Stored data ▸
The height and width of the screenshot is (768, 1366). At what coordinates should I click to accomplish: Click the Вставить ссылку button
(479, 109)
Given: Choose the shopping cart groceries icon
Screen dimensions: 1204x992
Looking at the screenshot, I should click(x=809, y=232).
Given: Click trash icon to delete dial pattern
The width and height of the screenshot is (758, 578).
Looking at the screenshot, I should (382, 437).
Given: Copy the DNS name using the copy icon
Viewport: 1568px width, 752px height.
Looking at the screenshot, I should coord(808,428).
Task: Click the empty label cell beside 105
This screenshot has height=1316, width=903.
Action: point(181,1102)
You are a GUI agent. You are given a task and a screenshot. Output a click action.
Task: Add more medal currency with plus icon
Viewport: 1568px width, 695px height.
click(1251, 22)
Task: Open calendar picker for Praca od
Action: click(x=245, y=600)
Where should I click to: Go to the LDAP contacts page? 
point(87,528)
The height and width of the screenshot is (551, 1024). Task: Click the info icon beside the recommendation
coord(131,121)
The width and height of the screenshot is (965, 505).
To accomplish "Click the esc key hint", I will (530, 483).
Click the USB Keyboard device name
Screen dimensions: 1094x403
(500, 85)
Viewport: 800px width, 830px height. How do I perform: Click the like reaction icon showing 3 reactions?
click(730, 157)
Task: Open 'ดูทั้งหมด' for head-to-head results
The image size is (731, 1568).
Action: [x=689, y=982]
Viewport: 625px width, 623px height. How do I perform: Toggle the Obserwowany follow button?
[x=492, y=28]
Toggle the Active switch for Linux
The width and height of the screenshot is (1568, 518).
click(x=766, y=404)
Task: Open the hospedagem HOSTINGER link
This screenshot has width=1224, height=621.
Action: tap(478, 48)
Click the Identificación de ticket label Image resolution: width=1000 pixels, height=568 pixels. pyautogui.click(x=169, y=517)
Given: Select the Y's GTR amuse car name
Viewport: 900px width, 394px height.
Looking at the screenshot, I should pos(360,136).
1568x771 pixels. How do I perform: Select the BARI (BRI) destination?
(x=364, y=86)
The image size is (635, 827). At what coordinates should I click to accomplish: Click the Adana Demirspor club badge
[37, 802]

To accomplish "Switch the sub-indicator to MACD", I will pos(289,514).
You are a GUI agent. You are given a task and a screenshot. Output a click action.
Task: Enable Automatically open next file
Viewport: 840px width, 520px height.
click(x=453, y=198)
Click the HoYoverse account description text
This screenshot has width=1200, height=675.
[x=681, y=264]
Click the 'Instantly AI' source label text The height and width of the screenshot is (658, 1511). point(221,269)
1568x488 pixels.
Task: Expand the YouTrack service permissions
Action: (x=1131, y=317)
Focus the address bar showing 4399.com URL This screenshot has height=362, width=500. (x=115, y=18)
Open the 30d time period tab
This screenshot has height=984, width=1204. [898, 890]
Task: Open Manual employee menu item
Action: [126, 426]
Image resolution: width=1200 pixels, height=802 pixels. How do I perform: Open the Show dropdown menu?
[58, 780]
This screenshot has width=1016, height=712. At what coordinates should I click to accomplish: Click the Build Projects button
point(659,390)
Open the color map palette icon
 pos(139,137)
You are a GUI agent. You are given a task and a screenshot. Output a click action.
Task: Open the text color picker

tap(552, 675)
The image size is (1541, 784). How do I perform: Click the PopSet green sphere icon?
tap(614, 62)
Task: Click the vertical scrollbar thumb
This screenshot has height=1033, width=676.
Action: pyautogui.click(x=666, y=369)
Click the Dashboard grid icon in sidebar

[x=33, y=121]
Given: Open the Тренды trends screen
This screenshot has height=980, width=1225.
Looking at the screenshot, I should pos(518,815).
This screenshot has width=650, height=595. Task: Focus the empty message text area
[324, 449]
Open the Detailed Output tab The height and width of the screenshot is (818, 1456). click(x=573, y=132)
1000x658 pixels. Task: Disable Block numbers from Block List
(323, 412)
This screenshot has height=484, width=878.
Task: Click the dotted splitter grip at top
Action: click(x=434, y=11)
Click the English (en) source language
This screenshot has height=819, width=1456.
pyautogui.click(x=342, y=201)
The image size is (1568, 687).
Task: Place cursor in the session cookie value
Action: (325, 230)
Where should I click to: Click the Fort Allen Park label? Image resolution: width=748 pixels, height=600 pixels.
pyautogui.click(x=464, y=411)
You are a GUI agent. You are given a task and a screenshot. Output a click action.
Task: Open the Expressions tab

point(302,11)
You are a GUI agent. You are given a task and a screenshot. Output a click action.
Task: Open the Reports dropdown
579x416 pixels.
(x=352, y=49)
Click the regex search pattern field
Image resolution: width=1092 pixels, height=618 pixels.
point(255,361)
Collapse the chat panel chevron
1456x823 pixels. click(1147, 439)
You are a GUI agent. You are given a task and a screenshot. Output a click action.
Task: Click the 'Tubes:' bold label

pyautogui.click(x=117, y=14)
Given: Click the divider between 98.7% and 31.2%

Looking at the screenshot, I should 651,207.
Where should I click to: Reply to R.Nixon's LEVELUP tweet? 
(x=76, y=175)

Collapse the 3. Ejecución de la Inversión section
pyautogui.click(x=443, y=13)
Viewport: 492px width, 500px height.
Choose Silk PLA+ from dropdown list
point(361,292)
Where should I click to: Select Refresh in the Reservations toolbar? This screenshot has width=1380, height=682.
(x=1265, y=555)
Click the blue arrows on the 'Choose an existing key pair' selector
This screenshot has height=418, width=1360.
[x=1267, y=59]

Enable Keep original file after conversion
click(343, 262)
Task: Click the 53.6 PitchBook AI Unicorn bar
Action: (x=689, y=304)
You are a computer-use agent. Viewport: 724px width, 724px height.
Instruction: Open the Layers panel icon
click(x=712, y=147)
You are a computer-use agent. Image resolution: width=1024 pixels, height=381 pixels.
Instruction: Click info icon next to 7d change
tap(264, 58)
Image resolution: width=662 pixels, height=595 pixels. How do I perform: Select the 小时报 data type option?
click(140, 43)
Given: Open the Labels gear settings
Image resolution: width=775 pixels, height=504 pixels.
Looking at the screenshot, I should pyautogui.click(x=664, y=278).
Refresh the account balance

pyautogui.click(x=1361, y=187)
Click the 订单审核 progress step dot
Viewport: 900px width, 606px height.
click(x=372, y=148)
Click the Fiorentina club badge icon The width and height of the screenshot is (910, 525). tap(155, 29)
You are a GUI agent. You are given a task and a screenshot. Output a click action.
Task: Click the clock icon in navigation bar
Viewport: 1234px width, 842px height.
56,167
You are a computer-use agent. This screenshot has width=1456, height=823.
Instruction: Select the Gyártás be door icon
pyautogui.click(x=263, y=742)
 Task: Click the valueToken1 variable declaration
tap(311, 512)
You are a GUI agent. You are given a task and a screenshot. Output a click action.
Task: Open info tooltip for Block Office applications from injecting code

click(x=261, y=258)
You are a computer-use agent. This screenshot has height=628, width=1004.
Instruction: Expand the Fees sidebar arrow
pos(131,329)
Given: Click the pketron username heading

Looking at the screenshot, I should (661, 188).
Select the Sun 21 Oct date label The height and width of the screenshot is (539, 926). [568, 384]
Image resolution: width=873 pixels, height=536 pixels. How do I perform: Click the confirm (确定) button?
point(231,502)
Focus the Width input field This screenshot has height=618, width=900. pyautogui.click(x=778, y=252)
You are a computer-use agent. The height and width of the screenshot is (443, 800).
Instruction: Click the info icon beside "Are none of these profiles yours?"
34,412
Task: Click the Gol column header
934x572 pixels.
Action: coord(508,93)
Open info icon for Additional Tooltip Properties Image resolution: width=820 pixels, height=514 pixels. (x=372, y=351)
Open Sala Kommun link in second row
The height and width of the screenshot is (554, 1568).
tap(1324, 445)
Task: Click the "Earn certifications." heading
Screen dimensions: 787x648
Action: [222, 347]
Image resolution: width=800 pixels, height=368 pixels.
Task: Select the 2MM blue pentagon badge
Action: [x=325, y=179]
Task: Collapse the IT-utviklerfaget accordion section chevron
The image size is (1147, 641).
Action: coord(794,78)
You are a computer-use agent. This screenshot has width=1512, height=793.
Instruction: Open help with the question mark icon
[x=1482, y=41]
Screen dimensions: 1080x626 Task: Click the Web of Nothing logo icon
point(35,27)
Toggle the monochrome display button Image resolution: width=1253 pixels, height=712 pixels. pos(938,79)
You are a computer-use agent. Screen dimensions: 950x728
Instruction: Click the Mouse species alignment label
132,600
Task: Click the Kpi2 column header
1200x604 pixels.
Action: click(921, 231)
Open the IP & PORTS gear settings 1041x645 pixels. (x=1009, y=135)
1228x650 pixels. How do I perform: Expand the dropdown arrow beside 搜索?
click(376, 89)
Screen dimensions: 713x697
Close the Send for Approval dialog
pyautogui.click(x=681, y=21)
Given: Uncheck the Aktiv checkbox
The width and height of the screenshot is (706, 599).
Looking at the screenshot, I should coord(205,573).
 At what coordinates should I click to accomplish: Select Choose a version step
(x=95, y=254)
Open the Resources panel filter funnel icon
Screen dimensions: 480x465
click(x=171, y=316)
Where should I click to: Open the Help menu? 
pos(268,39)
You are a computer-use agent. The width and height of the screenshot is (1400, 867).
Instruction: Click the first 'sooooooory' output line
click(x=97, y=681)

Instructions to follow ▸ Starting at the top of the data above, repeat every line exactly until the line containing "Given: Copy the DNS name using the copy icon" has been given, then stop.

Answer to this exercise ▸
The height and width of the screenshot is (768, 1366). At what coordinates should I click to accomplish: Click the Вставить ссылку button
(479, 109)
Given: Choose the shopping cart groceries icon
Screen dimensions: 1204x992
Looking at the screenshot, I should click(x=809, y=232).
Given: Click trash icon to delete dial pattern
The width and height of the screenshot is (758, 578).
Looking at the screenshot, I should (382, 437).
Given: Copy the DNS name using the copy icon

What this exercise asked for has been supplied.